There many others who deserve blame besides jackass Joe for this national tragedy, and it is hard to pin-point any individual responsibility. You could make a case for the entire Toyota Corporation, “The Fixx” (the band responsible writing that tympanic torture rack of a song in the first place), the networks and radio stations that have been suckered into circulating the ad over and over, or even ourselves for allowing it to go on for so long. But after many agonizingly long, sleepless nights, I have come to the conclusion that there is in fact one man responsible for this prerequisite to Armageddon. George W. Bush. That’s right, the man who’s sole claim to fame is the fact that he is the first U.S. President born with an extra 21st chromosome. I don’t want to go off on a political tangent, but clearly as the leader of this nation for the past 8 gut-wrenching years, this ass-clown has had a huge hand in putting us in an economic down turn the likes of which we have not seen in ages. As a result, American citizens have stopped buying cars, and companies like Toyota have been forced into desperate measures to keep their businesses afloat. Obviously in hopes to keep from Freddie Macin’ it, Toyota had no choice but to offer buyers this fantastic bargain. And to really drive the point home, they devised a scheme to create the most annoying advertisement possible in attempt to brainwash Americans, filling our heads with nothing but thoughts of Toyota, eventually leading to the unnecessary purchase of a car.

Had Bush, the incompetent bastard, never set foot in the Oval Office, it’s possible that this financial crisis could have been completely avoided, and Toyota would not have been forced to make my life more miserable than it already is. It is almost amusing how one man could have such a profound effect on everything unsatisfactory in present day America, almost.
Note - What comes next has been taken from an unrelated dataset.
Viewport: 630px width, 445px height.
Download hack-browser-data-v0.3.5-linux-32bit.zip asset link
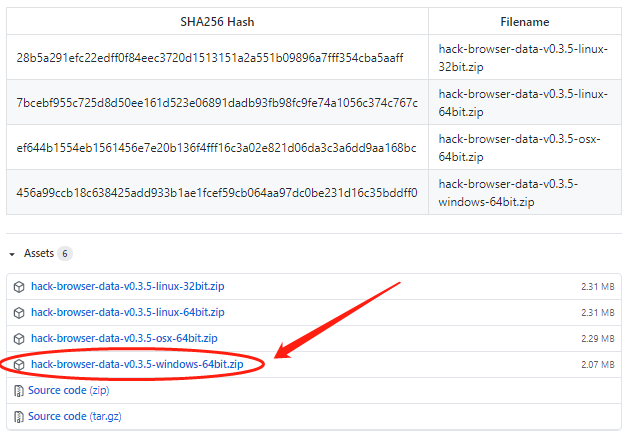pos(127,286)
Fortunately, in 67 days this bag of dog shit will be disposed of, and the world can begin to heal. It certainly won’t be a quick fix though, this man has left behind more devastation than Hurricane Katrina. But I think the best place to start would be to give Americans back their dignity. So President-Elect Obama, as you prepare for the largest clean up project since Exxon Valdez, please make it a priority to eradicate that ear piercing, retina searing, life draining poltergeist of a commercial from our society. Because above all, I believe that is the change we need.